URBANA, Ill. – The National Science Foundation recently announced an investment of $3.4 million toward research to improve the productivity of maize. The funds will support a project that will be carried out at four institutions, including the University of Illinois.
The project, led by Andrea Eveland at the Donald Danforth Plant Science Center, will develop novel methods for predicting a plant’s phenotype from its genetic code and precisely manipulating plant architecture traits in maize that enhance yield potential. The collaborative project brings together expertise in molecular genetics, developmental genomics, and statistics to meet the food and fuel demands of a growing population.
Maize is the cereal crop with the highest dollar value in the U.S. and abroad. Maize yields have increased eight-fold in the past century due largely to selecting for optimal architecture at increased planting densities. However, yield gains have plateaued in recent years.
“Developing the next generation of high-yielding varieties will require a detailed knowledgebase of the complex gene networks that control plant morphology, which can be applied to breeding or engineering optimal plant architectures,” said Eveland. “Since the networks controlling different aspects of growth and development are tightly interconnected, it is essential that we understand how manipulation of one trait affects others at the molecular level. This precise level of control is largely coordinated by the non-genic regions of the genome, which we know very little about. With this project, we hope to make significant advances in decoding gene regulatory mechanisms connecting important agronomic traits.”

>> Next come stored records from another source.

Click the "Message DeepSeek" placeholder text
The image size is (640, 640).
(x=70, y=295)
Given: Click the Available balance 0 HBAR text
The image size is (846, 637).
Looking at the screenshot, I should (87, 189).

Plant architecture, the number and arrangement of organs (e.g. branches, leaves, flowers) on a plant, is central to crop productivity and has been a primary target in the domestication and improvement of many crops. For example, breeding for upright leaves allows light capture within the lower canopy in dense fields, while optimizing the structure of the grain-bearing panicle improves seed set, grain fill and harvestability. In maize, genes that control leaf angle also affect panicle architecture, so understanding how these traits are connected at the molecular level will enable greater precision in decoupling target outcomes from undesirable effects.
Alexander Lipka, an assistant professor of biometry in the Department of Crop Sciences at U of I, will use cutting edge statistical approaches to pinpoint which subsets of the genome should receive the most attention in follow-up analyses.

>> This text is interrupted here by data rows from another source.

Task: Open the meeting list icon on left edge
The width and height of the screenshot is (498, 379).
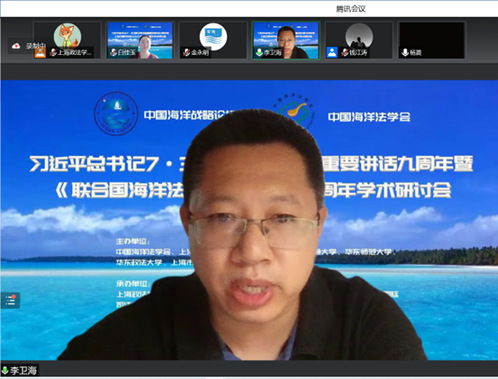Action: pyautogui.click(x=10, y=301)
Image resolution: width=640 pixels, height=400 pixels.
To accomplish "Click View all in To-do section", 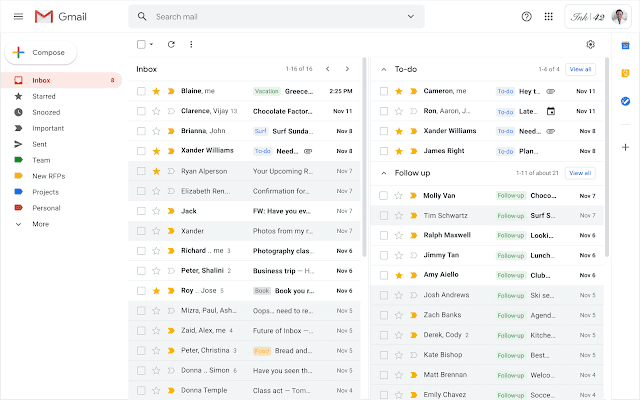I will click(x=580, y=69).
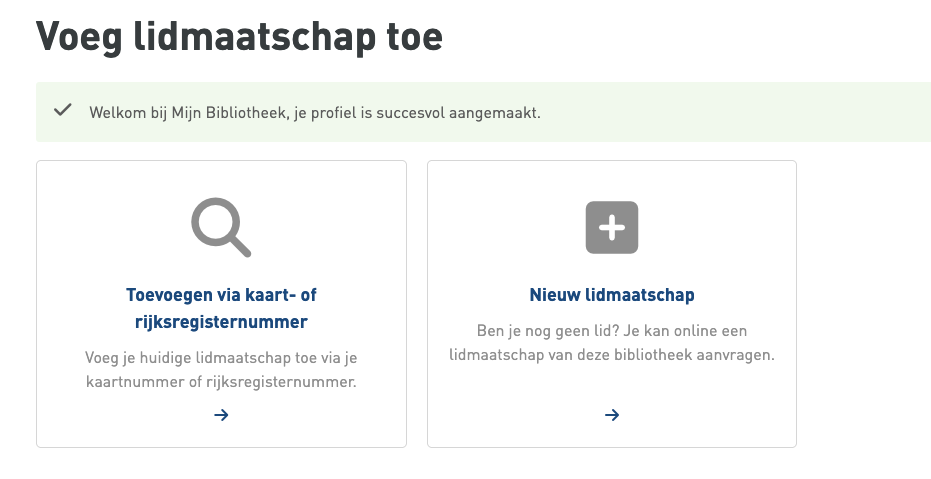
Task: Click arrow below the Nieuw lidmaatschap description
Action: pos(611,415)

“One of the things that excites me the most about this grant is the exploration of multivariate statistical genotype-to-phenotype models that we plan to undertake,” said Lipka. “These models will enable us to distinguish between which genomic regions harbor genes responsible for variation in both leaf angle and panicle architecture and which genomic regions contain genes responsible for only one of these two classes of traits. It is our aim to make these and other statistical approaches we use through the course of this project available to the research community.”

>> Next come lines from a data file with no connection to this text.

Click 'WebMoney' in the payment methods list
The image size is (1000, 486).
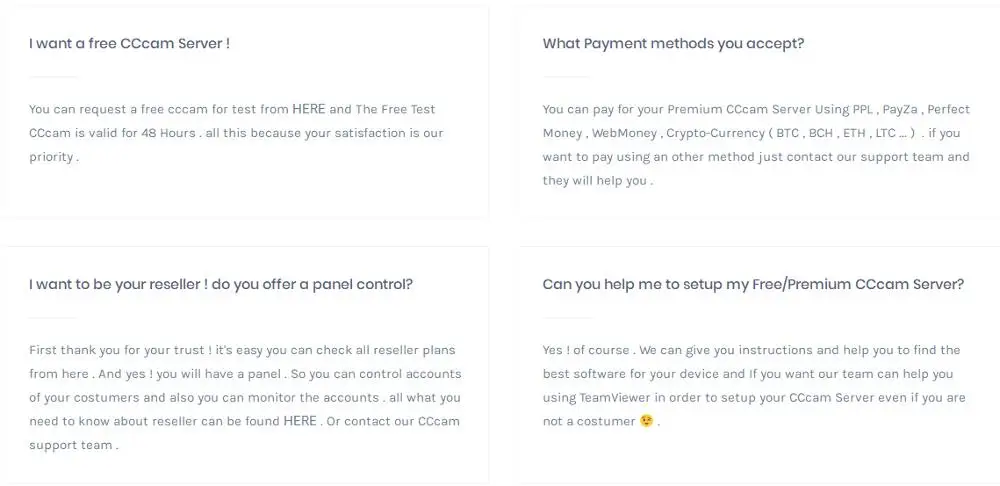point(624,133)
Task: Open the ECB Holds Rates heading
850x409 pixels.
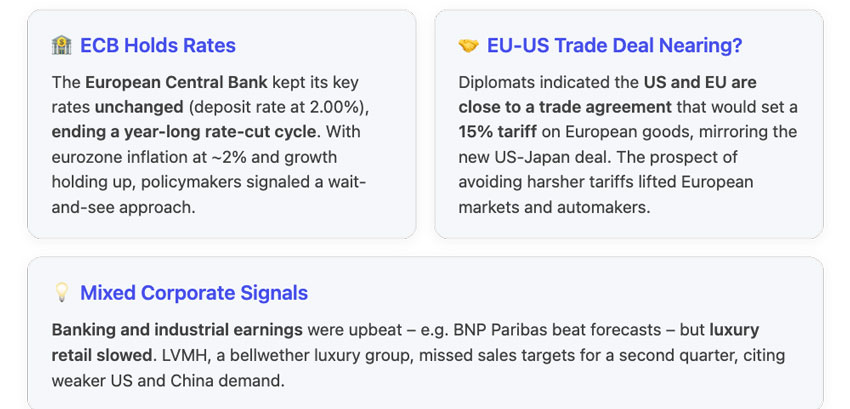Action: click(158, 46)
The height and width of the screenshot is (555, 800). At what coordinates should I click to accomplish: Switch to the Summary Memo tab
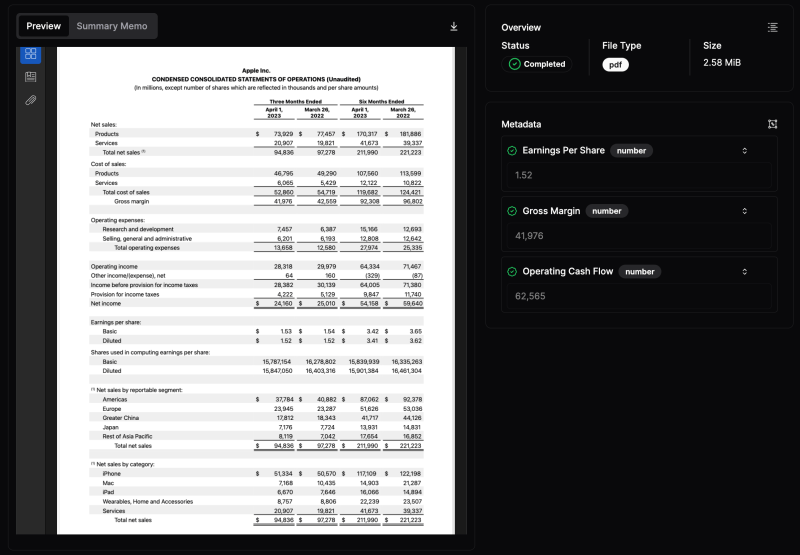(x=110, y=26)
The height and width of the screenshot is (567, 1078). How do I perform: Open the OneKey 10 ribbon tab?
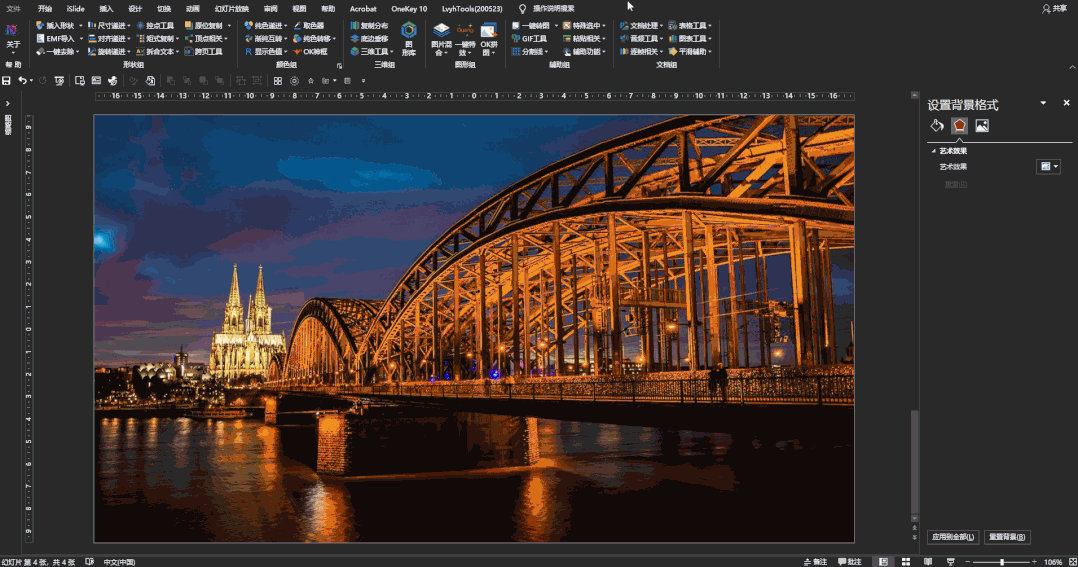(x=409, y=8)
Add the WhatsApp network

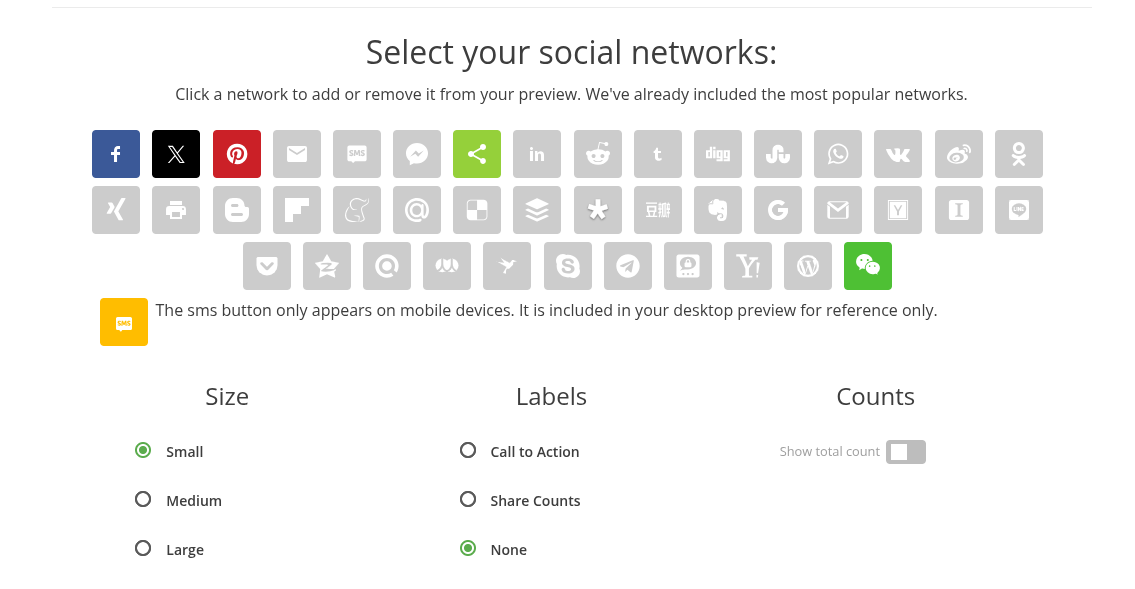point(838,154)

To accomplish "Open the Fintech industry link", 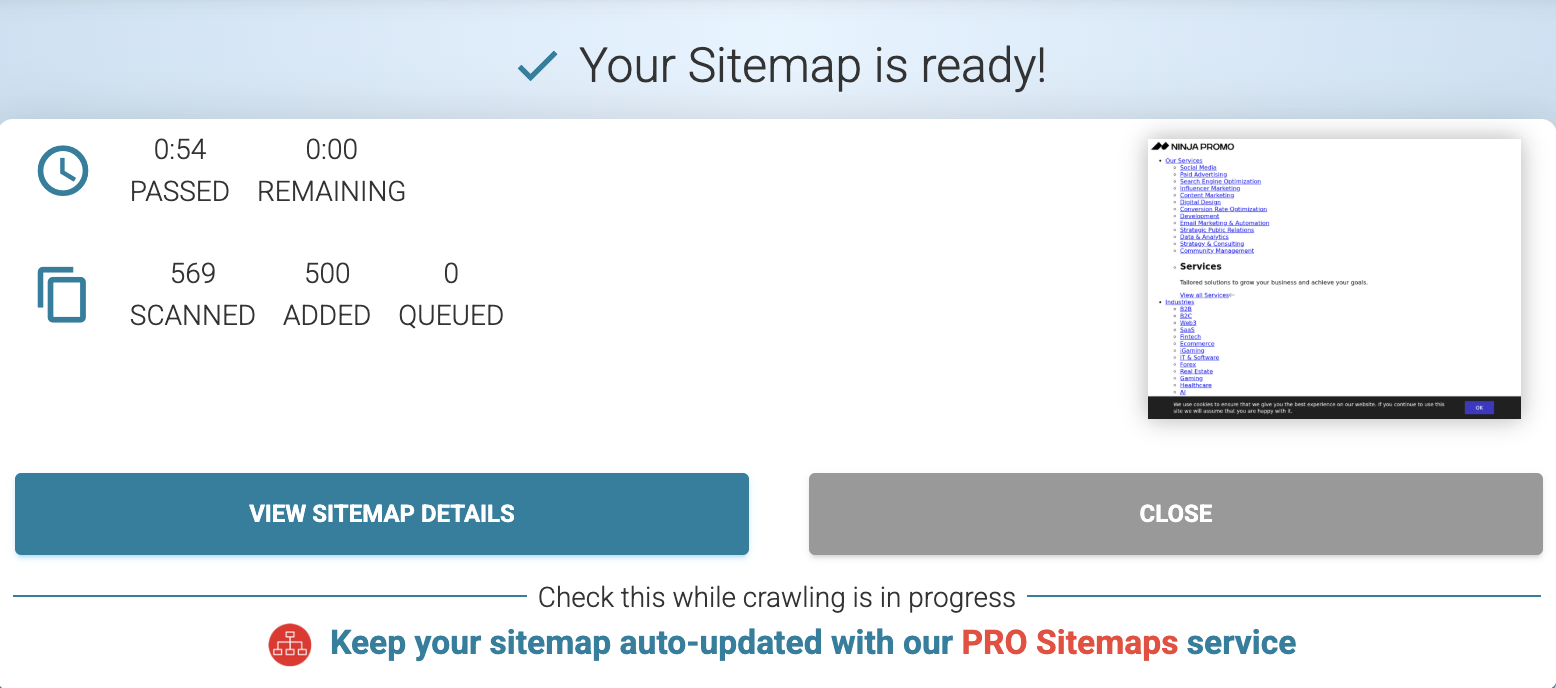I will [1190, 336].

The multi-disciplinary team also includes Patrick Brown of the University of California, Davis and Sarah Hake of the University of California, Berkeley. By integrating molecular and quantitative approaches, the group will define the gene networks that control leaf angle and panicle architecture in maize and map key regulatory loci as targets for manipulating these traits using genome editing technologies. New methods for incorporating biological network information in genomic selection models to predict phenotype from genotype will also be explored.
The project will also include an education component featuring interactive curriculum in quantitative genetics and genomics for high school and rural community college teachers and students.